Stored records
* * *
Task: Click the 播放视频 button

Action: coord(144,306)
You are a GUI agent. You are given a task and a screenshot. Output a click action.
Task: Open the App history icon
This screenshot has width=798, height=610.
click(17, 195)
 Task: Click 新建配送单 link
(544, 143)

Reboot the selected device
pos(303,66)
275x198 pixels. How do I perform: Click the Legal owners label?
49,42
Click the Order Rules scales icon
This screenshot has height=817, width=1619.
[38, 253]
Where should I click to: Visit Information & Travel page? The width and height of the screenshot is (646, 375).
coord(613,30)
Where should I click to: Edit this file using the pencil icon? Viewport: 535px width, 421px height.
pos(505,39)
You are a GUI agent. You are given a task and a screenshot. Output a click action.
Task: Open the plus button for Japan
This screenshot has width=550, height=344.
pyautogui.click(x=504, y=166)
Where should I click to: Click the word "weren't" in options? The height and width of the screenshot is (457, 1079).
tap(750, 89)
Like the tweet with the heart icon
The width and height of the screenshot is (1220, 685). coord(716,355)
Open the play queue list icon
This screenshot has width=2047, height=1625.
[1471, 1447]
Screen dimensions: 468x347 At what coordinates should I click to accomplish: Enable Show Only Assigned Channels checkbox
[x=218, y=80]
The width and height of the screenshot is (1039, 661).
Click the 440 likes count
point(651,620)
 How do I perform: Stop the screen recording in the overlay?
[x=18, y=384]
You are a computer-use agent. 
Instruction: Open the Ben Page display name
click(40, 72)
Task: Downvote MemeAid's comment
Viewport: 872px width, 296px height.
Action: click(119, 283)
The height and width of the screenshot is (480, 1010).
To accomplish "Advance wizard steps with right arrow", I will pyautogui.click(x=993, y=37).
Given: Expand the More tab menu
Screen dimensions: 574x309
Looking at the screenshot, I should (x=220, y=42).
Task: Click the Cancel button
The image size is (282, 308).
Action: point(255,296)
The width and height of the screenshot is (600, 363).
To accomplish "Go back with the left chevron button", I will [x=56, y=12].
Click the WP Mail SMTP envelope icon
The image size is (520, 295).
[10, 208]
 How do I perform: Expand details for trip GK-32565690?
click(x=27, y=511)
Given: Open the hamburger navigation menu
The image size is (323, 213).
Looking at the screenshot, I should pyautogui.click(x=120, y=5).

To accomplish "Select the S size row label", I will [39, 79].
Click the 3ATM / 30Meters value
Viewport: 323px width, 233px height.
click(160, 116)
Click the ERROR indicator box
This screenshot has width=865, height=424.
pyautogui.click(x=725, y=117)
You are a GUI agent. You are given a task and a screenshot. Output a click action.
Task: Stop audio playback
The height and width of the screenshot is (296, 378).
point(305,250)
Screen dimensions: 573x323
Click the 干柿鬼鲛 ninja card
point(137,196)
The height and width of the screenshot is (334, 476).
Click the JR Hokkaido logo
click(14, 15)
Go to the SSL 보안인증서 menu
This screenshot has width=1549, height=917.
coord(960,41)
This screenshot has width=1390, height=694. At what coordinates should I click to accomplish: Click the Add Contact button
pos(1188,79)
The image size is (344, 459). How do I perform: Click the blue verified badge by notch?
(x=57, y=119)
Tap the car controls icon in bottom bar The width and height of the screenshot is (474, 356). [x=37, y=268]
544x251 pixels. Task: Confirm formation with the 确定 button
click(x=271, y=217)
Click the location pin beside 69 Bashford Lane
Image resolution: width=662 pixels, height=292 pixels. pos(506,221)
* * *
◆ **Task description**
Retype every record without alteration.

◆ **Exercise response**
Task: Click the 播放视频 button

Action: coord(144,306)
You are a GUI agent. You are given a task and a screenshot. Output a click action.
Task: Open the App history icon
This screenshot has width=798, height=610.
click(17, 195)
 Task: Click 新建配送单 link
(544, 143)

Reboot the selected device
pos(303,66)
275x198 pixels. How do I perform: Click the Legal owners label?
49,42
Click the Order Rules scales icon
This screenshot has height=817, width=1619.
[38, 253]
Where should I click to: Visit Information & Travel page? The width and height of the screenshot is (646, 375).
coord(613,30)
Where should I click to: Edit this file using the pencil icon? Viewport: 535px width, 421px height.
pos(505,39)
You are a GUI agent. You are given a task and a screenshot. Output a click action.
Task: Open the plus button for Japan
This screenshot has width=550, height=344.
pyautogui.click(x=504, y=166)
Where should I click to: Click the word "weren't" in options? The height and width of the screenshot is (457, 1079).
tap(750, 89)
Like the tweet with the heart icon
The width and height of the screenshot is (1220, 685). coord(716,355)
Open the play queue list icon
This screenshot has width=2047, height=1625.
[1471, 1447]
Screen dimensions: 468x347 At what coordinates should I click to accomplish: Enable Show Only Assigned Channels checkbox
[x=218, y=80]
The width and height of the screenshot is (1039, 661).
Click the 440 likes count
point(651,620)
 How do I perform: Stop the screen recording in the overlay?
[x=18, y=384]
You are a computer-use agent. 
Instruction: Open the Ben Page display name
click(40, 72)
Task: Downvote MemeAid's comment
Viewport: 872px width, 296px height.
Action: click(119, 283)
The height and width of the screenshot is (480, 1010).
To accomplish "Advance wizard steps with right arrow", I will pyautogui.click(x=993, y=37).
Given: Expand the More tab menu
Screen dimensions: 574x309
Looking at the screenshot, I should (x=220, y=42).
Task: Click the Cancel button
The image size is (282, 308).
Action: point(255,296)
The width and height of the screenshot is (600, 363).
To accomplish "Go back with the left chevron button", I will [x=56, y=12].
Click the WP Mail SMTP envelope icon
The image size is (520, 295).
[10, 208]
 How do I perform: Expand details for trip GK-32565690?
click(x=27, y=511)
Given: Open the hamburger navigation menu
The image size is (323, 213).
Looking at the screenshot, I should pyautogui.click(x=120, y=5).

To accomplish "Select the S size row label", I will [39, 79].
Click the 3ATM / 30Meters value
Viewport: 323px width, 233px height.
click(160, 116)
Click the ERROR indicator box
This screenshot has width=865, height=424.
pyautogui.click(x=725, y=117)
You are a GUI agent. You are given a task and a screenshot. Output a click action.
Task: Stop audio playback
The height and width of the screenshot is (296, 378).
point(305,250)
Screen dimensions: 573x323
Click the 干柿鬼鲛 ninja card
point(137,196)
The height and width of the screenshot is (334, 476).
Click the JR Hokkaido logo
click(14, 15)
Go to the SSL 보안인증서 menu
This screenshot has width=1549, height=917.
coord(960,41)
This screenshot has width=1390, height=694. At what coordinates should I click to accomplish: Click the Add Contact button
pos(1188,79)
The image size is (344, 459). How do I perform: Click the blue verified badge by notch?
(x=57, y=119)
Tap the car controls icon in bottom bar The width and height of the screenshot is (474, 356). [x=37, y=268]
544x251 pixels. Task: Confirm formation with the 确定 button
click(x=271, y=217)
Click the location pin beside 69 Bashford Lane
Image resolution: width=662 pixels, height=292 pixels. pos(506,221)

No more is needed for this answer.